If one were to take a meandering drive through the Cape Cod village of Chatham to admire the lighthouse and breathtaking shoreline, and the extraordinary houses for which the town is widely known, it would be nearly impossible not to pass by a home designed by Architect John R. DaSilva of Polhemus Savery DaSilva Architects | Builders. As the design principal in one of the leading design/build firms in the region, DaSilva’s breadth of work is so extensive that he has, in fact, influenced home design on Cape Cod.
While each home he designs is completely custom, created to reflect the wishes of a particular client, the one constant in DaSilva’s homes is his representation of the Cape Cod architectural vernacular which is both timeless yet altogether fresh. Classic seaside architectural elements such as gambrel rooflines and cedar shingle siding are paired with unexpected features which may include exterior columns of slightly exaggerated dimensions, arches that add a sense movement to a home’s exterior, and windows in unusual shapes that have been thoughtfully placed.
In the home shown to the right right, stout columns, curves in the roofline that are both simple and complex, and windows in an array of shapes with oversized muntins, add up to a rich and varied, yet still orderly, Shingle style. The home seems to flow with the southwest breezes which are ever-present throughout the summer.

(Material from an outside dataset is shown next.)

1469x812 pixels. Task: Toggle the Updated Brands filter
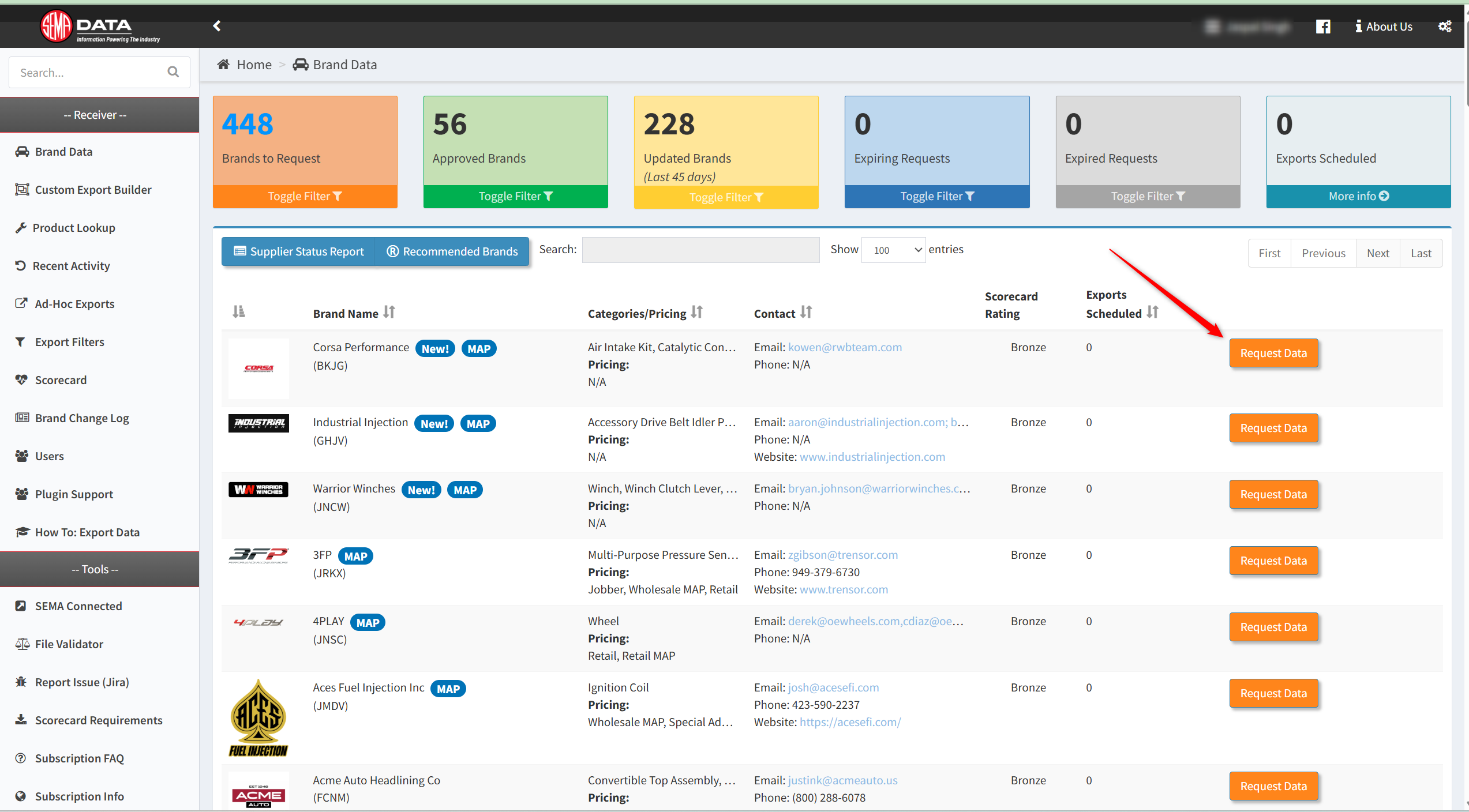tap(726, 197)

This detail shot, from the same home, offers a view of the balcony above the porte-cochere that is also the walkway from the main house to the guest quarters. Photos by Betty Wiley.

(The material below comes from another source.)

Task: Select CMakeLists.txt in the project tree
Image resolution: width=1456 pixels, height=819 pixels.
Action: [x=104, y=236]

A small house with a big scale, this home is separated from the ocean only by beach and dune. It is substantial enough not to be overwhelmed by the dramatic context yet not so monumental as to feel overly-serious or unfriendly.
This elevation of the same home shows the slightly top-heavy nature of the umbrella gambrel which gives the front façade of the home a whimsical feeling. The unexpected scale of the wide, flat columns adds to the playful, yet robust nature of the design. Photos by Randall Perry.